On Thin Ice
If you’re interested in what’s happening up north in the Arctic with climate change, you’ll appreciate (and enjoy) this article published by Biographic about the Arctic. Good photos, a couple of infographics, and a comprehensive story about the changing ecosystems, militarization (by Russia, mostly), access to oil, politics, and so on.
Excerpt:
The melting ice has already turned the region into something of a new frontier, with many nations eyeing its sea routes, its strategic position between Eurasia and North America, and its potentially huge reserves of oil and gas. Indeed, the area north of the Arctic Circle may harbor an estimated 90 billion barrels of oil and 1,670 trillion cubic feet of natural gas, as well as 44 billion barrels of technically recoverable natural gas liquids. This amounts to 22 percent of the world’s undiscovered stores of these fuels. All that from an area comprising just 6 percent of Earth’s surface, according to a U.S. Geological Survey assessment.
And herein lies the polar paradox: As global warming from burning fossil fuels and other human activities causes sea ice to shrink, it helps open the Arctic to offshore fossil fuel exploration. Should large amounts be discovered and burned, it will be all the more challenging to meet the Paris Agreement goal to keep the rise in global temperatures this century well below 2 degrees Celsius, or 3.6 degrees Fahrenheit—and to limit the already-significant impact on this and other regions.
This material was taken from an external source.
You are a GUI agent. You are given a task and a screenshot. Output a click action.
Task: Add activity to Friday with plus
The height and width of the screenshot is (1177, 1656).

Unanticipated ecological and species changes could also bring major surprises. This has already happened with snow crab ( Chionoecetes opilio) in the Barents Sea, where it is an invasive species. It was discovered there in 1996, and its population has since skyrocketed, creating a whole new fishery. But as an invader that feeds on animals living on the seabed, the crab could significantly alter the composition of bottom-dwellers and thereby disrupt the entire marine ecosystem.
“We’re talking about a huge shift in the Arctic, but we don’t know what the hell is happening,“ Dankel says. “It’s a fascinating, complex perfect storm. It can either come out really great, or everything could go down the shithole.”